The Beauty of Distance: Songs of Survival in a Precarious Age

sydney2

Exhibit
May 12 – August 1, 2010
Sydney, Australia

 

The 17th Biennale of Sydney, Australia chose 19 artists from the United States to participate in the 2010 exhibition. Three of the artists selected are represented by Lisa Sette Gallery of Scottsdale, Arizona: Enrique Chagoya, Claudio Dicochea, and Angela Ellsworth.

 

“Deserts and water are the most obvious “inconvenient truths” about human influence on the planet. But, it is precisely this windswept, unkempt, erotic, blasted, forsaken space – literal and imaginative – in which many artists ply their unwanted play – their burnings and yearnings – always burdened with the truth of testimony. Bertolt Brecht once posed the question, “In the dark times / Will there also be singing?” His answer was, “Yes, there will be singing / About the dark times.” In the cathartic world of art, the light often comes from a surviving ability to make palpable the incomprehensible – to make the invisible visible – to make flesh from the ethereal. To imagine the unimaginable, we are ignited to understanding by new stories and images. The desert; the water; the fantastic example of both is one such urgent, enduring imagining.”

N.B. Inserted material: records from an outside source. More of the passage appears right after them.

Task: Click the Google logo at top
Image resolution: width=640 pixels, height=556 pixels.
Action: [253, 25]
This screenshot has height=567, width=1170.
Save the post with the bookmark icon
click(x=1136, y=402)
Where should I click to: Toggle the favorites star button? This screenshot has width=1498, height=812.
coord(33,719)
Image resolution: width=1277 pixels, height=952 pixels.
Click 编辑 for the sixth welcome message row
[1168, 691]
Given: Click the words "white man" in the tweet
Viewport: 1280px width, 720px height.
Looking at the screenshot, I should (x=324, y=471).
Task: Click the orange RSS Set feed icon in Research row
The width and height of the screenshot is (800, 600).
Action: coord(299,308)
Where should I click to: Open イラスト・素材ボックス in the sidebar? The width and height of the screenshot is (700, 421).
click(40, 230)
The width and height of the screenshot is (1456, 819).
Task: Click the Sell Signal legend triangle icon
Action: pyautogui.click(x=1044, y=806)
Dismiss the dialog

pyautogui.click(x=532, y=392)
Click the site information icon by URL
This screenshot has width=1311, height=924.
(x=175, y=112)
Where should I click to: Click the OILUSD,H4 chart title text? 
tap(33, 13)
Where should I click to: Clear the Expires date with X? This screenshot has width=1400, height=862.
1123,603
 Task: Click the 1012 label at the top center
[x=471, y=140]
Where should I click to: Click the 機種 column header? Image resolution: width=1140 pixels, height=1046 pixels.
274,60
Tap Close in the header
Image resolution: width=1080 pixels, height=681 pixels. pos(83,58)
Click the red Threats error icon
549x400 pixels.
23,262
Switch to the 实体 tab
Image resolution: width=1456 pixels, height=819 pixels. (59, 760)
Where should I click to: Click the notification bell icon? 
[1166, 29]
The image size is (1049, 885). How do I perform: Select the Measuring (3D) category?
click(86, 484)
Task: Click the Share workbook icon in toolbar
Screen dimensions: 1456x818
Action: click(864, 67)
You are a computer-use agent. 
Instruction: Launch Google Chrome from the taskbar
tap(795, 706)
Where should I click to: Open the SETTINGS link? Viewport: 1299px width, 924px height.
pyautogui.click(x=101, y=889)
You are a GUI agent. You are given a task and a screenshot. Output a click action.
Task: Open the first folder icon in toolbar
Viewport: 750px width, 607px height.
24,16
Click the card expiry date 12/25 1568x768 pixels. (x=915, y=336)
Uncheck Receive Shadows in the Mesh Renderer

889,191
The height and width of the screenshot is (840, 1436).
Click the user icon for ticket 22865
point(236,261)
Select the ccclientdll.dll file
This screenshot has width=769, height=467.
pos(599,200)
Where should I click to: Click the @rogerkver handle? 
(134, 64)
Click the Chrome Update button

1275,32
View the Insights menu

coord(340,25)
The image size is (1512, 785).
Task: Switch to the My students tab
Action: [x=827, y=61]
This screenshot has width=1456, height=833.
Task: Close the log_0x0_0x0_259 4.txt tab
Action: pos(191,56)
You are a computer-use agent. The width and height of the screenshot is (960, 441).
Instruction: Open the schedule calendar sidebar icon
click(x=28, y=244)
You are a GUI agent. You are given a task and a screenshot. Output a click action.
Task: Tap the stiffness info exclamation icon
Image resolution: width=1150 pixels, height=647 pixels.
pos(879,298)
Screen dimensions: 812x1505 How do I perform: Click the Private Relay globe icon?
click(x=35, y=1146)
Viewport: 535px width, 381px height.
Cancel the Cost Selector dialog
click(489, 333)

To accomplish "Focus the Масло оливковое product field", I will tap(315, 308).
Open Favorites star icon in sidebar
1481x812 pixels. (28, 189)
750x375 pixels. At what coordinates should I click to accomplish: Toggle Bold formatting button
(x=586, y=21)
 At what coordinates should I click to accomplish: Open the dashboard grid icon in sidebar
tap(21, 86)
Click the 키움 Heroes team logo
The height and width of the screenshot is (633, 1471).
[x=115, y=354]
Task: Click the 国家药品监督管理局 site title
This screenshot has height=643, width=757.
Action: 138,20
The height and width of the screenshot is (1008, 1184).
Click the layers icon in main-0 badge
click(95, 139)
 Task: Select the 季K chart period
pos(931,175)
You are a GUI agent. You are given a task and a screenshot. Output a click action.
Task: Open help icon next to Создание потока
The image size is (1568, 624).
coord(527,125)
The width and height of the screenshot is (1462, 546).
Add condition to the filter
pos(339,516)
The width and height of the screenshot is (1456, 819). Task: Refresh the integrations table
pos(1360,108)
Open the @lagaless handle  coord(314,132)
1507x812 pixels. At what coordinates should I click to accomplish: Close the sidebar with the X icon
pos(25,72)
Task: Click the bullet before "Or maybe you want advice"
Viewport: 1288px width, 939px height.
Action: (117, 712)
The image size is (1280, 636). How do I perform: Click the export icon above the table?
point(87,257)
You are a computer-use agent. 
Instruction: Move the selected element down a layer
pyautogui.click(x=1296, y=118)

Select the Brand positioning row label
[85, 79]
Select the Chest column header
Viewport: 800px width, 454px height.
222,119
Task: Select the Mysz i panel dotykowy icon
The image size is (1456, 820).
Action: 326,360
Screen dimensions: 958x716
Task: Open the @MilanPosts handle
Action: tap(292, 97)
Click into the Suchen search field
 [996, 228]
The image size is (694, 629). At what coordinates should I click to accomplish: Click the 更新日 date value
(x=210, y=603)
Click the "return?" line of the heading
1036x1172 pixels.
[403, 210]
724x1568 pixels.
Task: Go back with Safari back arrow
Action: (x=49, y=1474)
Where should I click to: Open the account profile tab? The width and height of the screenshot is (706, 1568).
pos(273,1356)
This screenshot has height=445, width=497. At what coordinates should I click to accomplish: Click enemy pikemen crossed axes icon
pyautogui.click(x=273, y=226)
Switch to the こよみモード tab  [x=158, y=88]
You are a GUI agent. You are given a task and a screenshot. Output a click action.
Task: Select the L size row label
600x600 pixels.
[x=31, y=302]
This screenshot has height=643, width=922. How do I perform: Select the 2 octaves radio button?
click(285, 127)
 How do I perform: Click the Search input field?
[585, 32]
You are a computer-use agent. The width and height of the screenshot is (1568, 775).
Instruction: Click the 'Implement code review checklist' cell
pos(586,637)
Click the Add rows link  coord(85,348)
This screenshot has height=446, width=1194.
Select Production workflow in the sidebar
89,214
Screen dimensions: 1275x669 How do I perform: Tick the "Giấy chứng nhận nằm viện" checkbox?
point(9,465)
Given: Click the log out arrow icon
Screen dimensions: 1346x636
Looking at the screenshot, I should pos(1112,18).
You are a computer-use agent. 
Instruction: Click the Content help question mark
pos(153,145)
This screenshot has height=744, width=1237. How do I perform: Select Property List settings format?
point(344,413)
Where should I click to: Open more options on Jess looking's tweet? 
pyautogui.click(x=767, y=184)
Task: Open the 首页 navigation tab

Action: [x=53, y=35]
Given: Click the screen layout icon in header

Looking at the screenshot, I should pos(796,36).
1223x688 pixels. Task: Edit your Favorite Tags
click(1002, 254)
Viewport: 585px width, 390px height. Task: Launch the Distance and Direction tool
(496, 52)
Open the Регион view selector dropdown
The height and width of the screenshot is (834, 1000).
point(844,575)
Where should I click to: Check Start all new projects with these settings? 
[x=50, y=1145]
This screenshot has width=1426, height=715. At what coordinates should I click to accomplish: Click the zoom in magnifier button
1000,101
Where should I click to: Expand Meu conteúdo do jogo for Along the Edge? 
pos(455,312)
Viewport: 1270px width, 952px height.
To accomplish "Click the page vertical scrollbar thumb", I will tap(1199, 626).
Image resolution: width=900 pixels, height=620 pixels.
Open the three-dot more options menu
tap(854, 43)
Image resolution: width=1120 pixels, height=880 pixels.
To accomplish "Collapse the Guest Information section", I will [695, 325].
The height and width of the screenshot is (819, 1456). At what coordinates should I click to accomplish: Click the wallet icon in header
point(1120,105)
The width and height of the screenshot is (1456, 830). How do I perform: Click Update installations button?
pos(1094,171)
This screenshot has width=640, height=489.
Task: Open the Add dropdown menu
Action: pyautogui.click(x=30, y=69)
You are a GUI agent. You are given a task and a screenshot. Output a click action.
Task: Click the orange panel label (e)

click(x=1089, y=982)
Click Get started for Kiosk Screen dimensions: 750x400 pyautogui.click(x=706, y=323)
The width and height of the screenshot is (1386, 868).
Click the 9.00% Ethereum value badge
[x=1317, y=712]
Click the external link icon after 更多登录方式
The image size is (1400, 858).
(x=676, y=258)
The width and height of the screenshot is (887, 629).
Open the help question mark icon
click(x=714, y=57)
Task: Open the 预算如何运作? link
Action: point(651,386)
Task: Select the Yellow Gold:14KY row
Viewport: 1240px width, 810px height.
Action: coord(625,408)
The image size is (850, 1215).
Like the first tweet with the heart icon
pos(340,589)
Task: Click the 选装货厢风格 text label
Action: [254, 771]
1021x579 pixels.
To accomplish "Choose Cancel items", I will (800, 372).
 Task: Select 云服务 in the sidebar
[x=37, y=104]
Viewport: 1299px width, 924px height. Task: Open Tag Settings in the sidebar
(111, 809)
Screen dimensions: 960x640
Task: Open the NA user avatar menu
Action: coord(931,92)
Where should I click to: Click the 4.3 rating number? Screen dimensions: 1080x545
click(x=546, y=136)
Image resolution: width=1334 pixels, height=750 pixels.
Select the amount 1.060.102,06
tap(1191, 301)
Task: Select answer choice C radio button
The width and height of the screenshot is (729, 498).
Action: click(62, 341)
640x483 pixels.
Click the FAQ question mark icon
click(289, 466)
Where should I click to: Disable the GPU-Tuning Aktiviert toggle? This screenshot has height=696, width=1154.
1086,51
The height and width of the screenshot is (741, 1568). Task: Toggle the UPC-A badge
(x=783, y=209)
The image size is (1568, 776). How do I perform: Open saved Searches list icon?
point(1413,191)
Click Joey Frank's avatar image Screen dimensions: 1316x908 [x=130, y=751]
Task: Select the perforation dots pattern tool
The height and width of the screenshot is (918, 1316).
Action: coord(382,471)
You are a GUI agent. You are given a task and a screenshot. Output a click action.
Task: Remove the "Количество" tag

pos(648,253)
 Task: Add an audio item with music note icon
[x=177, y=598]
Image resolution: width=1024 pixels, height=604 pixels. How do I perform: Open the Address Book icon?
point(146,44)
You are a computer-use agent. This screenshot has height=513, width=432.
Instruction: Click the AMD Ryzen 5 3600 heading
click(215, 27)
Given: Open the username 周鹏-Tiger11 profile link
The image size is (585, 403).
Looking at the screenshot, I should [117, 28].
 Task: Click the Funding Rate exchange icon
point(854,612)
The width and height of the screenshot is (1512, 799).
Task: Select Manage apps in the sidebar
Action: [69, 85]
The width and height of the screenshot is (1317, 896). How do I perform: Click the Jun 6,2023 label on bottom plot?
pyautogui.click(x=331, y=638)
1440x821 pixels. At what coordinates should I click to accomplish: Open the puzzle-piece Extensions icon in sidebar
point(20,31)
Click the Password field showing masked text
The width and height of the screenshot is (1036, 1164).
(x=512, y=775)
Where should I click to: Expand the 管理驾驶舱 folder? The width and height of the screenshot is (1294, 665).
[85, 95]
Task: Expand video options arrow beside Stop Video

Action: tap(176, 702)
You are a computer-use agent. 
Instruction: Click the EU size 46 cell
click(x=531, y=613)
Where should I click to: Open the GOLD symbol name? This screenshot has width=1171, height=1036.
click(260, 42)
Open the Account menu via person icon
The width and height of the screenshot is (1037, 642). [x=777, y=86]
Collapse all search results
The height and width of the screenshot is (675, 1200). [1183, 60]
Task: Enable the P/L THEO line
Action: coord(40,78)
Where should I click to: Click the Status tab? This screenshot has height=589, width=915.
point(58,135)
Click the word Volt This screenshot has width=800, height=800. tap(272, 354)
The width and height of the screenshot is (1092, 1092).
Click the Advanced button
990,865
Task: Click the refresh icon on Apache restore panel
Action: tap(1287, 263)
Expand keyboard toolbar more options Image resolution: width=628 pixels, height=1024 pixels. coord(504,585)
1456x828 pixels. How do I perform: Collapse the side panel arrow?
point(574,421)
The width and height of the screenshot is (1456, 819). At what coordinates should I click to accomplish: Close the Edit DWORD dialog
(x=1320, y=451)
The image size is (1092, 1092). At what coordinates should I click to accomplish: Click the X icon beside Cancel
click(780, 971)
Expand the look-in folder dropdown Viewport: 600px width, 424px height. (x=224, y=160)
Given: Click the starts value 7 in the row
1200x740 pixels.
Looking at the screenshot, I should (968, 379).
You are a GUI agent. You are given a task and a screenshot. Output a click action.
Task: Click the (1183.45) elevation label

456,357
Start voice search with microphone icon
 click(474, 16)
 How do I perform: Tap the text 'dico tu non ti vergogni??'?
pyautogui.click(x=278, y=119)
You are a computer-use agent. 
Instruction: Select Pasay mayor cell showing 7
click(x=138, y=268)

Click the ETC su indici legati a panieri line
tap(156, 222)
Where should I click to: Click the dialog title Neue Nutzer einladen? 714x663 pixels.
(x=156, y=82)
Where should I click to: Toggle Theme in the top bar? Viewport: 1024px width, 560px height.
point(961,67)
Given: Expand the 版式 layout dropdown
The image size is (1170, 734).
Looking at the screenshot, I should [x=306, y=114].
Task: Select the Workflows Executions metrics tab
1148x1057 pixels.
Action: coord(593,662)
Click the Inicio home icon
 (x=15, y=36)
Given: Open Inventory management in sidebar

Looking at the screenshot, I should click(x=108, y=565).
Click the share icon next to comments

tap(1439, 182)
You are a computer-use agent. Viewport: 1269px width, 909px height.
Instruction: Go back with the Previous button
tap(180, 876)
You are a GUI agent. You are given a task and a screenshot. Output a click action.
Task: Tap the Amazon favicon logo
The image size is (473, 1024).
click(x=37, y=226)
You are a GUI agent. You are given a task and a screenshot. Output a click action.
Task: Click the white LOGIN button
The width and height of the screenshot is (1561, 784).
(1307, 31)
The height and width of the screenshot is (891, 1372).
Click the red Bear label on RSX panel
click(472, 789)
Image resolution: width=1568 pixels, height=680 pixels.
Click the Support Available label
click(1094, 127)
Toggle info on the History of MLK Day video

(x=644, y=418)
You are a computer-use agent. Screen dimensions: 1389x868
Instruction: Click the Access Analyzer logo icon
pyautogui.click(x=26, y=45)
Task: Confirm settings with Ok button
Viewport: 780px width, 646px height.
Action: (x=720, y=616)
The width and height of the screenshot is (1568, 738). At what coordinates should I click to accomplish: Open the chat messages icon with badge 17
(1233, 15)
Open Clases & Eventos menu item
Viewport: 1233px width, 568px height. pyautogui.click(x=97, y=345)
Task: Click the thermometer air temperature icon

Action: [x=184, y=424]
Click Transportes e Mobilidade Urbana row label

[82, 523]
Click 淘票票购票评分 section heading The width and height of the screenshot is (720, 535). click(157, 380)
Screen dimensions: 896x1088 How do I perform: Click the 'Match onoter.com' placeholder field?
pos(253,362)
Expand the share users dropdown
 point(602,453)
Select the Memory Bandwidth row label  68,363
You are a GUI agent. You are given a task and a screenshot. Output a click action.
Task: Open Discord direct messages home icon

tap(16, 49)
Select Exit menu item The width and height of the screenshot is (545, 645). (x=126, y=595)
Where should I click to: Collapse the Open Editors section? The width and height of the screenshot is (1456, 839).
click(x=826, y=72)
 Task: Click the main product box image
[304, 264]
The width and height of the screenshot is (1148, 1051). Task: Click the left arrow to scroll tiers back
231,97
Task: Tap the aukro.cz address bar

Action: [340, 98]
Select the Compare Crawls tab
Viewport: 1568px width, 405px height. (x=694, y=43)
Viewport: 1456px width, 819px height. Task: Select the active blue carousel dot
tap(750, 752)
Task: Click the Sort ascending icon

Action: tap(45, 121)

-Bruce W. Ferguson, independent art curator and critic

Angela Ellsworth is an interdisciplinary artist whose startling performance pieces and objects often draw on her own background as a descendant of Mormon pioneers. The Biennale of Sydney will include an installation of nine of Ellsworth’s exquisitely sinister Seer Bonnets—bonnets whose iridescent exteriors, formed entirely by the pearl-tips of tens of thousands of corsage pins, belie their dangerous needle-point interiors. Titled Seer Bonnets: A Continuing Offense, each of the nine bonnets will represent the wives of Ellsworth’s great-great grandfather, who was the fifth prophet of the Mormon Church. Ellsworth is also preparing a performance for inclusion in the Biennale that will take place throughout the event space and involve dancing Mormon “sister-wives.” Writing in ArtForum magazine, Deborah Susser observes: “Ellsworth mines two seemingly dissonant genealogies—a lineage of influential female performance artists and her own Mormon heritage—to produce an unholy hybrid.”

The work of Claudio Dicochea, an electrifying mixture of pop-culture commentary and acid-hued acrylic gesture, addresses this theme in frenetic collaged paintings that take on the tradition of 18th century casta paintings (which depicted various Colonial-era racial categorizations). Dicochea turns the genre on its head by employing contemporary media idols, comic book characters and political figureheads as stand-ins for the obsolete European stereotypes. Four of his paintings, including De la Gran Madre y un Duke, la hibrida (Of the Great Mother and a Duke, a Hybrid), 2010, will be included in the Biennale of Sydney. Dicochea remarks “I think [my] work aligns itself with the curator’s idea that no one culture is able to possess an entire, complete knowledge of the world… No one society holds a monopoly on cognition or perception.  I find that a seductive concept and it’s one that’s always informed my work.”

Enrique Chagoya’s extensive and internationally known body of work also seeks to describe alternative cultural histories. Working on amate bark paper, in the tradition of ancient codices (book-like pictorial histories from pre-Colonial Central America), Chagoya uses humor to critique the current cultural and political power-struggles taking place on the American continents while referencing both ancient and contemporary aesthetic traditions. These seemingly paradoxical traditions come together in works like the poignant Illegal Alien’s Guide to Global Warming. Chagoya remarks, “I integrate diverse elements: from pre-Columbian mythology, Western religious iconography, ethnic stereotypes, ideological propaganda from various times and places, American popular culture, etc. Often, the result is a non-linear narrative with many possible interpretations.” A professor at Stanford, Chagoya has been a long-term collaborator with Lisa Sette and has been represented by the gallery for over two decades.